ASSIGNMENT
Each record has to be returned exactly as it appears.

ENTRIES SUPPLIED

----------------

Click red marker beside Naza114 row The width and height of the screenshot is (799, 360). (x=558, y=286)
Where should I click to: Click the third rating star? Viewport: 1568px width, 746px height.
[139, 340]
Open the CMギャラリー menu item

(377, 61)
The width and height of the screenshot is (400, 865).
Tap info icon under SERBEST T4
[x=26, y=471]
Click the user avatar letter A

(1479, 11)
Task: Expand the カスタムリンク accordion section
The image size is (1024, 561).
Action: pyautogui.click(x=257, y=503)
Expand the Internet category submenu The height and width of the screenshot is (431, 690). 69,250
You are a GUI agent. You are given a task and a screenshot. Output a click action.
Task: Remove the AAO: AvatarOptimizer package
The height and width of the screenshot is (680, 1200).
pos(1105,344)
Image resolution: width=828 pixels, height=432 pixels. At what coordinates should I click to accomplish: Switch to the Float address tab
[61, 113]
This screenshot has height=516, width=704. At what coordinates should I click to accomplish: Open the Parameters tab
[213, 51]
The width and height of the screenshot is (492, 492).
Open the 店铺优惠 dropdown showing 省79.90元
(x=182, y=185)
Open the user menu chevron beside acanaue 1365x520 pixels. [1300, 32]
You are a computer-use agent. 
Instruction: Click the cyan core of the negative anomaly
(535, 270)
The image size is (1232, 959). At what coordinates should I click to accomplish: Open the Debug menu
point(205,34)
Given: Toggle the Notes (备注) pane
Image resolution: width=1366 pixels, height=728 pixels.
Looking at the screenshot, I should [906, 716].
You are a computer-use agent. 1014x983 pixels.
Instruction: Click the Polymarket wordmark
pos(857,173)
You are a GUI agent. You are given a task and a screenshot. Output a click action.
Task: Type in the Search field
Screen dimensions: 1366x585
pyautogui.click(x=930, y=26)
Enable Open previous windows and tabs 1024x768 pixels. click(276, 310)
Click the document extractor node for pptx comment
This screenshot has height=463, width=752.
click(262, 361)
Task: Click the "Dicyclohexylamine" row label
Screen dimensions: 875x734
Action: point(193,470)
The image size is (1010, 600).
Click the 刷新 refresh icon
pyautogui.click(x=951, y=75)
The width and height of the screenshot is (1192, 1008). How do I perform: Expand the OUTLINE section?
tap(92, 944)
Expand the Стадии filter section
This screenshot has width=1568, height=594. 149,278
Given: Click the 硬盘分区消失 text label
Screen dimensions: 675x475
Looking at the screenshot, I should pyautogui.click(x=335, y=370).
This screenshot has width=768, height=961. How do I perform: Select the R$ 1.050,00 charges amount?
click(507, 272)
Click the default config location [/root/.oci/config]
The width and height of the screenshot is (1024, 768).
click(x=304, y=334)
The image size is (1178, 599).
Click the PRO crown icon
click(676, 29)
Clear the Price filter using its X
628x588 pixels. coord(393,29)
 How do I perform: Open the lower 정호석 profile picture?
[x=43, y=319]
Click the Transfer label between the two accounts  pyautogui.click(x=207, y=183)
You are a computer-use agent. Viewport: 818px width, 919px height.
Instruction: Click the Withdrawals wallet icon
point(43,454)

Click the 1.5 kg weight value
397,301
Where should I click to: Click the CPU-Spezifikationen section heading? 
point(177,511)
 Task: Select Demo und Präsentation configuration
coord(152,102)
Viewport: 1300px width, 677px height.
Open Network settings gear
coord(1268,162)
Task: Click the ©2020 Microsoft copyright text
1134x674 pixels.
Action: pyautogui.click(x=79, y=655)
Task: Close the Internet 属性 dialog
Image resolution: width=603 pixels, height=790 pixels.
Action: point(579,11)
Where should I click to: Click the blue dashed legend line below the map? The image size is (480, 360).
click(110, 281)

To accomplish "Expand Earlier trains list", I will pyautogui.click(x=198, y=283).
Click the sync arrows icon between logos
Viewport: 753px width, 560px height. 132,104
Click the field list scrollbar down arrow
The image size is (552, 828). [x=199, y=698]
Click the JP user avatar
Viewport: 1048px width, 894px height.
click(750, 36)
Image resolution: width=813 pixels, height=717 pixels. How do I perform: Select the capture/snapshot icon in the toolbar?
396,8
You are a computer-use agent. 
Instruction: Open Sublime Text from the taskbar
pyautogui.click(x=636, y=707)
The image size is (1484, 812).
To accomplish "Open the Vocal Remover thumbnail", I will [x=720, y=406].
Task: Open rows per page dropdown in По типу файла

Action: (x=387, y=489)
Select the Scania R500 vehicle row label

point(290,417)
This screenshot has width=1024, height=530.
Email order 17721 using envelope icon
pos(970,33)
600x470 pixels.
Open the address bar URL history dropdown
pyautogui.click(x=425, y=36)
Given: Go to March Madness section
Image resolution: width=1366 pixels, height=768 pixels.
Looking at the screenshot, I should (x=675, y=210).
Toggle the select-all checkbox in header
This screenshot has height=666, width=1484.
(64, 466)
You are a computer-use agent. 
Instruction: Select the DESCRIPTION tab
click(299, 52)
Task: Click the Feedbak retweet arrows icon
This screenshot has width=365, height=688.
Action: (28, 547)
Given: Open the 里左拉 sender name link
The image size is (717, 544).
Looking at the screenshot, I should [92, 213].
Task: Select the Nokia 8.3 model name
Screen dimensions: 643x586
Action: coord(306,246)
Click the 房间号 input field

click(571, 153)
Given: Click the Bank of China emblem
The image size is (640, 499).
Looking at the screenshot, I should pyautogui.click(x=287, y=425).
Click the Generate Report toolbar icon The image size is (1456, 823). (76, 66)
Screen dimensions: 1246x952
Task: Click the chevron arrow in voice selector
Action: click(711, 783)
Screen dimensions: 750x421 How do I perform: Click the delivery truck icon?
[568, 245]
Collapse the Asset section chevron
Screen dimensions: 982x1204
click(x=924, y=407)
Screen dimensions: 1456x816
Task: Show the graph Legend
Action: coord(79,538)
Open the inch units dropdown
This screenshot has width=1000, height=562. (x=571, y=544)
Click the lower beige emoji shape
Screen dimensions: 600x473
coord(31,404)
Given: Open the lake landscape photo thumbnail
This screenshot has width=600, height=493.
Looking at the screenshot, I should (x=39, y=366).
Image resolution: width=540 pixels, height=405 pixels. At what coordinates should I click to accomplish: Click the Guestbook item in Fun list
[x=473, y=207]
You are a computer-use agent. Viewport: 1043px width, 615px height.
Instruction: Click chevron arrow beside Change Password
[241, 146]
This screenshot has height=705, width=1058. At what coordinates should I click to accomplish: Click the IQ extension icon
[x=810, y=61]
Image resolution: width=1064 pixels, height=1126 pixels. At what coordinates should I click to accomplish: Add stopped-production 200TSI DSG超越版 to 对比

----------------

FINISHED EXERCISE
Click red marker beside Naza114 row The width and height of the screenshot is (799, 360). (x=558, y=286)
Where should I click to: Click the third rating star? Viewport: 1568px width, 746px height.
[139, 340]
Open the CMギャラリー menu item

(377, 61)
The width and height of the screenshot is (400, 865).
Tap info icon under SERBEST T4
[x=26, y=471]
Click the user avatar letter A

(1479, 11)
Task: Expand the カスタムリンク accordion section
The image size is (1024, 561).
Action: pyautogui.click(x=257, y=503)
Expand the Internet category submenu The height and width of the screenshot is (431, 690). 69,250
You are a GUI agent. You are given a task and a screenshot. Output a click action.
Task: Remove the AAO: AvatarOptimizer package
The height and width of the screenshot is (680, 1200).
pos(1105,344)
Image resolution: width=828 pixels, height=432 pixels. At what coordinates should I click to accomplish: Switch to the Float address tab
[61, 113]
This screenshot has height=516, width=704. At what coordinates should I click to accomplish: Open the Parameters tab
[213, 51]
The width and height of the screenshot is (492, 492).
Open the 店铺优惠 dropdown showing 省79.90元
(x=182, y=185)
Open the user menu chevron beside acanaue 1365x520 pixels. [1300, 32]
You are a computer-use agent. 
Instruction: Click the cyan core of the negative anomaly
(535, 270)
The image size is (1232, 959). At what coordinates should I click to accomplish: Open the Debug menu
point(205,34)
Given: Toggle the Notes (备注) pane
Image resolution: width=1366 pixels, height=728 pixels.
Looking at the screenshot, I should [906, 716].
You are a computer-use agent. 1014x983 pixels.
Instruction: Click the Polymarket wordmark
pos(857,173)
You are a GUI agent. You are given a task and a screenshot. Output a click action.
Task: Type in the Search field
Screen dimensions: 1366x585
pyautogui.click(x=930, y=26)
Enable Open previous windows and tabs 1024x768 pixels. click(276, 310)
Click the document extractor node for pptx comment
This screenshot has height=463, width=752.
click(262, 361)
Task: Click the "Dicyclohexylamine" row label
Screen dimensions: 875x734
Action: point(193,470)
The image size is (1010, 600).
Click the 刷新 refresh icon
pyautogui.click(x=951, y=75)
The width and height of the screenshot is (1192, 1008). How do I perform: Expand the OUTLINE section?
tap(92, 944)
Expand the Стадии filter section
This screenshot has width=1568, height=594. 149,278
Given: Click the 硬盘分区消失 text label
Screen dimensions: 675x475
Looking at the screenshot, I should pyautogui.click(x=335, y=370).
This screenshot has width=768, height=961. How do I perform: Select the R$ 1.050,00 charges amount?
click(507, 272)
Click the default config location [/root/.oci/config]
The width and height of the screenshot is (1024, 768).
click(x=304, y=334)
The image size is (1178, 599).
Click the PRO crown icon
click(676, 29)
Clear the Price filter using its X
628x588 pixels. coord(393,29)
 How do I perform: Open the lower 정호석 profile picture?
[x=43, y=319]
Click the Transfer label between the two accounts  pyautogui.click(x=207, y=183)
You are a computer-use agent. Viewport: 818px width, 919px height.
Instruction: Click the Withdrawals wallet icon
point(43,454)

Click the 1.5 kg weight value
397,301
Where should I click to: Click the CPU-Spezifikationen section heading? 
point(177,511)
 Task: Select Demo und Präsentation configuration
coord(152,102)
Viewport: 1300px width, 677px height.
Open Network settings gear
coord(1268,162)
Task: Click the ©2020 Microsoft copyright text
1134x674 pixels.
Action: pyautogui.click(x=79, y=655)
Task: Close the Internet 属性 dialog
Image resolution: width=603 pixels, height=790 pixels.
Action: point(579,11)
Where should I click to: Click the blue dashed legend line below the map? The image size is (480, 360).
click(110, 281)

To accomplish "Expand Earlier trains list", I will pyautogui.click(x=198, y=283).
Click the sync arrows icon between logos
Viewport: 753px width, 560px height. 132,104
Click the field list scrollbar down arrow
The image size is (552, 828). [x=199, y=698]
Click the JP user avatar
Viewport: 1048px width, 894px height.
click(750, 36)
Image resolution: width=813 pixels, height=717 pixels. How do I perform: Select the capture/snapshot icon in the toolbar?
396,8
You are a computer-use agent. 
Instruction: Open Sublime Text from the taskbar
pyautogui.click(x=636, y=707)
The image size is (1484, 812).
To accomplish "Open the Vocal Remover thumbnail", I will [x=720, y=406].
Task: Open rows per page dropdown in По типу файла

Action: (x=387, y=489)
Select the Scania R500 vehicle row label

point(290,417)
This screenshot has width=1024, height=530.
Email order 17721 using envelope icon
pos(970,33)
600x470 pixels.
Open the address bar URL history dropdown
pyautogui.click(x=425, y=36)
Given: Go to March Madness section
Image resolution: width=1366 pixels, height=768 pixels.
Looking at the screenshot, I should (x=675, y=210).
Toggle the select-all checkbox in header
This screenshot has height=666, width=1484.
(64, 466)
You are a computer-use agent. 
Instruction: Select the DESCRIPTION tab
click(299, 52)
Task: Click the Feedbak retweet arrows icon
This screenshot has width=365, height=688.
Action: (28, 547)
Given: Open the 里左拉 sender name link
The image size is (717, 544).
Looking at the screenshot, I should [92, 213].
Task: Select the Nokia 8.3 model name
Screen dimensions: 643x586
Action: coord(306,246)
Click the 房间号 input field

click(571, 153)
Given: Click the Bank of China emblem
The image size is (640, 499).
Looking at the screenshot, I should pyautogui.click(x=287, y=425).
Click the Generate Report toolbar icon The image size is (1456, 823). (76, 66)
Screen dimensions: 1246x952
Task: Click the chevron arrow in voice selector
Action: click(711, 783)
Screen dimensions: 750x421 How do I perform: Click the delivery truck icon?
[568, 245]
Collapse the Asset section chevron
Screen dimensions: 982x1204
click(x=924, y=407)
Screen dimensions: 1456x816
Task: Show the graph Legend
Action: coord(79,538)
Open the inch units dropdown
This screenshot has width=1000, height=562. (x=571, y=544)
Click the lower beige emoji shape
Screen dimensions: 600x473
coord(31,404)
Given: Open the lake landscape photo thumbnail
This screenshot has width=600, height=493.
Looking at the screenshot, I should (x=39, y=366).
Image resolution: width=540 pixels, height=405 pixels. At what coordinates should I click to accomplish: Click the Guestbook item in Fun list
[x=473, y=207]
You are a computer-use agent. Viewport: 1043px width, 615px height.
Instruction: Click chevron arrow beside Change Password
[241, 146]
This screenshot has height=705, width=1058. At what coordinates should I click to accomplish: Click the IQ extension icon
[x=810, y=61]
Image resolution: width=1064 pixels, height=1126 pixels. At what coordinates should I click to accomplish: Add stopped-production 200TSI DSG超越版 to 对比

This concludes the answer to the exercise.